Records from a dataset:
+++

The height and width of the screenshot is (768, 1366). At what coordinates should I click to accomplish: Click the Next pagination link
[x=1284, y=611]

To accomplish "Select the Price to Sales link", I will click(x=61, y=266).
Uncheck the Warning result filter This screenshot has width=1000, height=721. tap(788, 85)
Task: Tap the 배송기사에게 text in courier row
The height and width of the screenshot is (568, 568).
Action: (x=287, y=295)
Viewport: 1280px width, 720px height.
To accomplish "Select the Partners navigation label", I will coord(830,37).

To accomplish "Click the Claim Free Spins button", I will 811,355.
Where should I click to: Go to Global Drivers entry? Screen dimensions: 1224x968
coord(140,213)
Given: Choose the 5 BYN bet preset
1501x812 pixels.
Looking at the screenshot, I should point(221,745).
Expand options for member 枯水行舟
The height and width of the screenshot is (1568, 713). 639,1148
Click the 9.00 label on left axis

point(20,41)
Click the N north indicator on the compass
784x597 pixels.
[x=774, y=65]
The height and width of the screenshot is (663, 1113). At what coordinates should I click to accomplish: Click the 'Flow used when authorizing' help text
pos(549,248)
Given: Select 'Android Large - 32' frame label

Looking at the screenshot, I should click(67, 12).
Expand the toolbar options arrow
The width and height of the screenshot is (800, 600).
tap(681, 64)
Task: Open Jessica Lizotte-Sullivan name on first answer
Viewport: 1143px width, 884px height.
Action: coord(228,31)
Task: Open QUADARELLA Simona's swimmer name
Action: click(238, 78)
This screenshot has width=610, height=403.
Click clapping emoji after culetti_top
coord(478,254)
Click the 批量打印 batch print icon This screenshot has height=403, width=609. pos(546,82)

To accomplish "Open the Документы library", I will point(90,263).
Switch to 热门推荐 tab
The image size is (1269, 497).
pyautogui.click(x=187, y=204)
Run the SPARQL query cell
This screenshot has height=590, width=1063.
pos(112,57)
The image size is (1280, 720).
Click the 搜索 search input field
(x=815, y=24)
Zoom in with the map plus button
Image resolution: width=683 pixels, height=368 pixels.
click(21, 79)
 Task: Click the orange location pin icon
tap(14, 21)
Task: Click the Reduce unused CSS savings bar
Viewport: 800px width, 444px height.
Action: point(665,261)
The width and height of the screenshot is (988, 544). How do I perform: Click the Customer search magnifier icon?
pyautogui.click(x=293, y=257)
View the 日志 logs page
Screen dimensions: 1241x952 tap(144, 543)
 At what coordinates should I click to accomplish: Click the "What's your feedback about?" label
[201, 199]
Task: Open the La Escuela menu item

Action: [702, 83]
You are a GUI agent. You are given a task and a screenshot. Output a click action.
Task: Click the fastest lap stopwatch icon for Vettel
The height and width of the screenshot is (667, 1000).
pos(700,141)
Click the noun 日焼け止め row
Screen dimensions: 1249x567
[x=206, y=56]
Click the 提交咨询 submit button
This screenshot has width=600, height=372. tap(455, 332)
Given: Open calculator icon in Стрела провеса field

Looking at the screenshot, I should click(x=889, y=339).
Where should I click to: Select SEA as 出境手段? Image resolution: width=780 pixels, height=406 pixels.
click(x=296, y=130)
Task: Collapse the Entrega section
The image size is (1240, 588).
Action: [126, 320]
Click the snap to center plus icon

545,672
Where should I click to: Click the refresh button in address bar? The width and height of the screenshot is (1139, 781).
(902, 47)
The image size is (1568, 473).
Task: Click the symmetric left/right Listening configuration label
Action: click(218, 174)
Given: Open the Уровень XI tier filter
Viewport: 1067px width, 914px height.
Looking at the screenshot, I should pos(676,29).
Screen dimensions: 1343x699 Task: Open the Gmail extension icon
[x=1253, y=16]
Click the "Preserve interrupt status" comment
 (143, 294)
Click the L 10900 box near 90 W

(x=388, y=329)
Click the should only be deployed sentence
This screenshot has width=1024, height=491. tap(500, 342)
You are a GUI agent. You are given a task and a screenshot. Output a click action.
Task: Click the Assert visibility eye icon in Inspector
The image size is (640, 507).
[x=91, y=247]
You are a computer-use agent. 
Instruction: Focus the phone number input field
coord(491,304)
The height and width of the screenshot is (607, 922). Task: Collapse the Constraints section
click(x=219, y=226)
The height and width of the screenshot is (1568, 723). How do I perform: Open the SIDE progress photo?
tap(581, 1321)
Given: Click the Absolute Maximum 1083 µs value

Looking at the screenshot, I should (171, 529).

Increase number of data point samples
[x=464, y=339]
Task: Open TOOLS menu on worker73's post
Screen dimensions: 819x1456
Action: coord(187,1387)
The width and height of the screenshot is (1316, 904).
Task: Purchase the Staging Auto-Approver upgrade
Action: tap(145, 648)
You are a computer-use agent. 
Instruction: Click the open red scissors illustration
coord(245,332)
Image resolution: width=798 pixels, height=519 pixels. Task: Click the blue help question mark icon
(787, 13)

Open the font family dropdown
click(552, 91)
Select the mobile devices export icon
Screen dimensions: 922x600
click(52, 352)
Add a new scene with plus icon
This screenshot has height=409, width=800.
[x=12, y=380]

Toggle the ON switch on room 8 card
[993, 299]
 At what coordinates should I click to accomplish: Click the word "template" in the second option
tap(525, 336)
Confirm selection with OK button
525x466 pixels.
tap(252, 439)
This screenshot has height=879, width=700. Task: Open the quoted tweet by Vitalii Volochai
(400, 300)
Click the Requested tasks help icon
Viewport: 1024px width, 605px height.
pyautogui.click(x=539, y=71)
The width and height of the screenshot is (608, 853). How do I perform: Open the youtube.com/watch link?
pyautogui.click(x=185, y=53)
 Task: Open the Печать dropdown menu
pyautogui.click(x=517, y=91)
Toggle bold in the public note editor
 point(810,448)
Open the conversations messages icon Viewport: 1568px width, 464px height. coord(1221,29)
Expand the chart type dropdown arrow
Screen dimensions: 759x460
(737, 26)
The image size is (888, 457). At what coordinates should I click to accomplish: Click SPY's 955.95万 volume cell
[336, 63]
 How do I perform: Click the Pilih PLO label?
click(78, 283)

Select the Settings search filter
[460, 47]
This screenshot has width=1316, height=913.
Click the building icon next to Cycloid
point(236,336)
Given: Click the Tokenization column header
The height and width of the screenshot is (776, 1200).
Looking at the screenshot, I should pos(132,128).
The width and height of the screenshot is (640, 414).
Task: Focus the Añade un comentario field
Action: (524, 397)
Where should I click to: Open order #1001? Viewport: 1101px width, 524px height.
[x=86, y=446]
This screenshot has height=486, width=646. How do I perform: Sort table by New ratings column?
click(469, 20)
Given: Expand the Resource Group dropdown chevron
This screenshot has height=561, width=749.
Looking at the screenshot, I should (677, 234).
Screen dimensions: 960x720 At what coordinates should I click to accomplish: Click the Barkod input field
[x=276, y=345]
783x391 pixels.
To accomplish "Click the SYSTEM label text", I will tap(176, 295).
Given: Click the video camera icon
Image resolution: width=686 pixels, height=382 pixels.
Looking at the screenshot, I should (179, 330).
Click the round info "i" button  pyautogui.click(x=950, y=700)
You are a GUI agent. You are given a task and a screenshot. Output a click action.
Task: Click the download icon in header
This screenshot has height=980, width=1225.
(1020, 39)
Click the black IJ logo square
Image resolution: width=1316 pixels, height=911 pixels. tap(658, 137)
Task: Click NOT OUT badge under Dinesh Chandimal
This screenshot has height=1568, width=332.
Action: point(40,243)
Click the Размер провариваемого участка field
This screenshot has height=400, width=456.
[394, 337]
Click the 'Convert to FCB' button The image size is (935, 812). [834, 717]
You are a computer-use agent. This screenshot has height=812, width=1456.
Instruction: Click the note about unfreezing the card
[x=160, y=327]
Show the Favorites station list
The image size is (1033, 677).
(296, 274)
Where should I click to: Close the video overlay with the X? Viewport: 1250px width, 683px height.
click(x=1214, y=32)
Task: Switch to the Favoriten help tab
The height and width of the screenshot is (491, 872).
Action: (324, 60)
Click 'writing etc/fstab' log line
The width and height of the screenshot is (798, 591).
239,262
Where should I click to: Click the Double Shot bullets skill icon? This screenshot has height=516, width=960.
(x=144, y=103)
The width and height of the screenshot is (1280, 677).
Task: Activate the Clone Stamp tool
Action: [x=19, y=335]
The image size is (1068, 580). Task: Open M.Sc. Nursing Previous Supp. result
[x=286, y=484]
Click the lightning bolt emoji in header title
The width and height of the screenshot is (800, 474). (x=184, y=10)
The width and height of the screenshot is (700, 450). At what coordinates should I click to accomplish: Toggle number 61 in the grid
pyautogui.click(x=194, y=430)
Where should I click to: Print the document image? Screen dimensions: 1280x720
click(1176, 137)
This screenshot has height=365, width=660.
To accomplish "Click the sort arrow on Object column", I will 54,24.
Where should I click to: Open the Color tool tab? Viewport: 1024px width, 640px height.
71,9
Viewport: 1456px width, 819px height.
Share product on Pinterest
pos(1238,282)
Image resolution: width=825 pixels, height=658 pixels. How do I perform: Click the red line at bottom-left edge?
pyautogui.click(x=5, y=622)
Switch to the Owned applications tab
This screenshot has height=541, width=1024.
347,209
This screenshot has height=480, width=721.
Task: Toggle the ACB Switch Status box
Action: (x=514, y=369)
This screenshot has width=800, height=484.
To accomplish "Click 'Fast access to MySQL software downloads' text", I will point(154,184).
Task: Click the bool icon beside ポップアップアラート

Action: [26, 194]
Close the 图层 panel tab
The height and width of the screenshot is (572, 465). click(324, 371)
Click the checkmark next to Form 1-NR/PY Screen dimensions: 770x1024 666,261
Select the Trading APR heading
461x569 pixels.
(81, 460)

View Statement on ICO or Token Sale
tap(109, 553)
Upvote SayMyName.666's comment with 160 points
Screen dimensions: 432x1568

+++

TASK INSTRUCTIONS: Among the entries above, copy exactly only the lines starting with the one containing "Select the Settings search filter" and going through the one containing "Given: Click the video camera icon", both ends included.

EXERCISE RESULT:
Select the Settings search filter
[460, 47]
This screenshot has width=1316, height=913.
Click the building icon next to Cycloid
point(236,336)
Given: Click the Tokenization column header
The height and width of the screenshot is (776, 1200).
Looking at the screenshot, I should pos(132,128).
The width and height of the screenshot is (640, 414).
Task: Focus the Añade un comentario field
Action: (524, 397)
Where should I click to: Open order #1001? Viewport: 1101px width, 524px height.
[x=86, y=446]
This screenshot has height=486, width=646. How do I perform: Sort table by New ratings column?
click(469, 20)
Given: Expand the Resource Group dropdown chevron
This screenshot has height=561, width=749.
Looking at the screenshot, I should (677, 234).
Screen dimensions: 960x720 At what coordinates should I click to accomplish: Click the Barkod input field
[x=276, y=345]
783x391 pixels.
To accomplish "Click the SYSTEM label text", I will tap(176, 295).
Given: Click the video camera icon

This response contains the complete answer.